▸ **Instructions**
A. Copy from the benzo[c]chrysene abstract the part that opens with the words containing "Covalent DNA adducts" and closes with "DNA and polynucleotides.".
B. Say whether each statement agrees with the benzo[c]chrysene abstract, answering yes or no and quoting the deciding words: (i) The mice were treated topically with 0.5 mumol of B[c]C. (ii) Five B[c]C-DNA adducts persisted in skin for at least 3 weeks. (iii) The major adduct in the B[c]C-treated skin DNA was a fjord-region B[c]CDE adduct.

▸ **Text provided**
==*==
Covalent DNA adducts formed by benzo[c]chrysene in mouse epidermis and by benzo[c]chrysene fjord-region diol epoxides reacted with DNA and polynucleotides.

Abstract

The metabolic activation in mouse skin of benzo[c]chrysene (B[c]C), a weakly carcinogenic polycyclic aromatic hydrocarbon (PAH) present in coal tar and crude oil, was investigated. Male Parkes mice were treated topically with 0.5 mumol of B[c]C, and DNA was isolated from the treated areas of skin at various times after treatment and analyzed by 32P-postlabeling. Seven adduct spots were detected, at a maximum level of 0.89 fmol of adducts/microgram of DNA. Four B[c]C-DNA adducts persisted in skin for at least 3 weeks. Treatment of mice with 0.5 mumol of the optically pure putative proximate carcinogens (+)- and (-)-trans-benzo[c]chrysene-9,10-dihydrodiols [(+)- and (-)-B[c]C-diols] led to the formation of adducts which comigrated on TLC and HPLC with some of those formed in B[c]C-treated mice. The major adduct formed in mouse skin treated with B[c]C coeluted on TLC and HPLC with an adduct formed in mouse skin treated with (-)-B[c]C-diol. These results suggested that the detected adducts were formed by the fjord-region B[c]C-9,10-dihydrodiol 11,12-epoxides (B[c]CDEs). To test this, the four optically pure synthetic B[c]CDEs were reacted in vitro with DNA and with synthetic polynucleotides and these samples were 32P-postlabeled. Cochromatography, both on TLC and HPLC, of in vitro and in vivo adducts indicated that B[c]C is activated in mouse skin through formation of the (-)-anti- and (+)-syn-B[c]CDE with 9R,10S,11S,12R- and 9S,10R,11S,12R- absolute configuration, respectively, both of which formed two DNA adducts in vivo. However, the major adduct present in the B[c]C-treated skin DNA was not a fjord-region B[c]CDE adduct but was possibly derived from a bay region B[c]CDE at the 1,2,3,4-position. The extent of DNA adduct formation by B[c]C in mouse skin DNA was lower than that of moderately carcinogenic PAHs previously studied by this method, suggesting a correlation between extent of DNA adduct formation and carcinogenic potential.
==*==
▸ **Dataset section**
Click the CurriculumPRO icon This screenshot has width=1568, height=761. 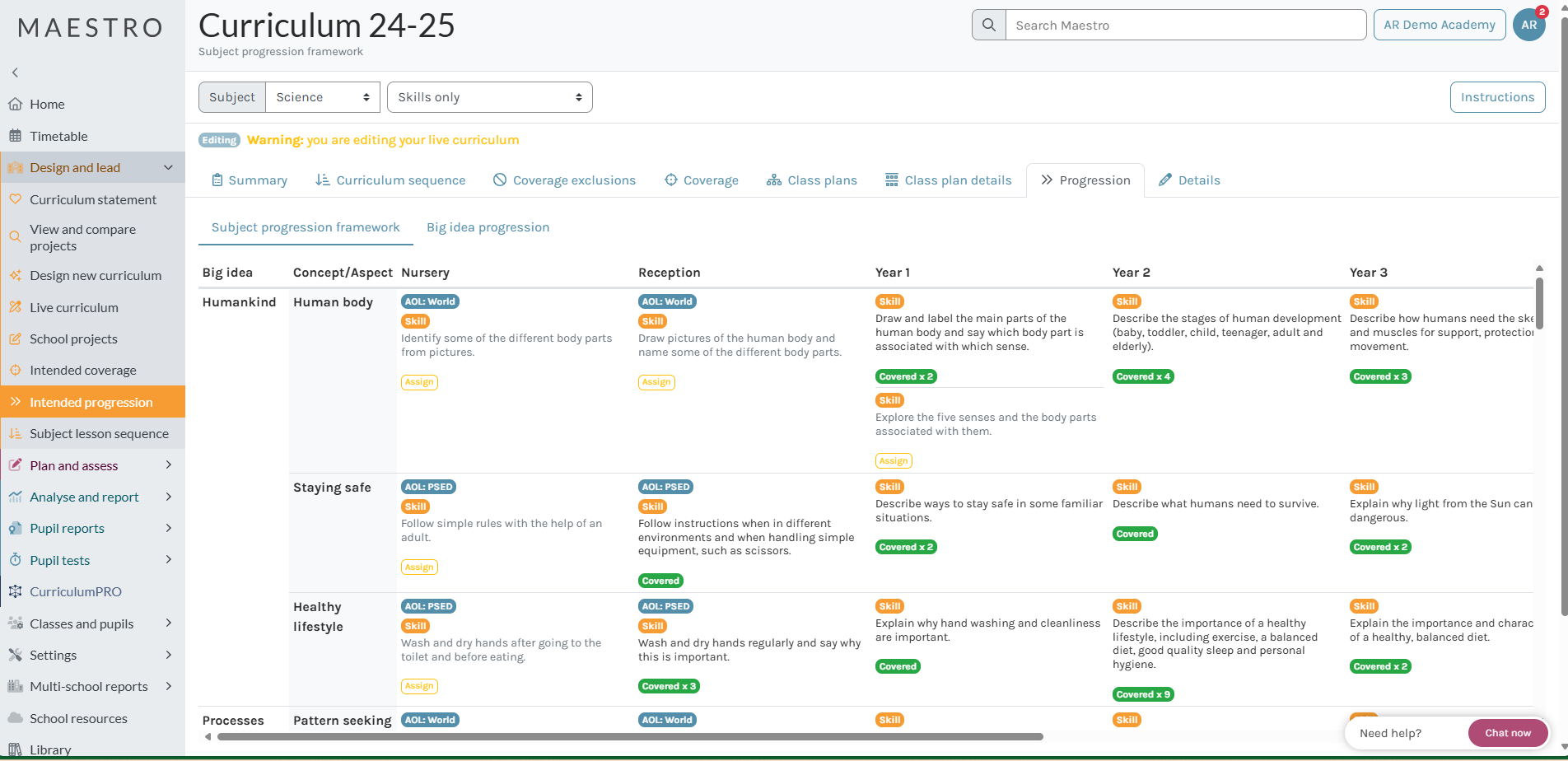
==*==
▸ **Numbered answers**
A.
Covalent DNA adducts formed by benzo[c]chrysene in mouse epidermis and by benzo[c]chrysene fjord-region diol epoxides reacted with DNA and polynucleotides.

B.
(i) Yes: "Male Parkes mice were treated topically with 0.5 mumol of B[c]C"
(ii) No: "Four B[c]C-DNA adducts persisted in skin for at least 3 weeks."
(iii) No: "the major adduct present in the B[c]C-treated skin DNA was not a fjord-region B[c]CDE adduct"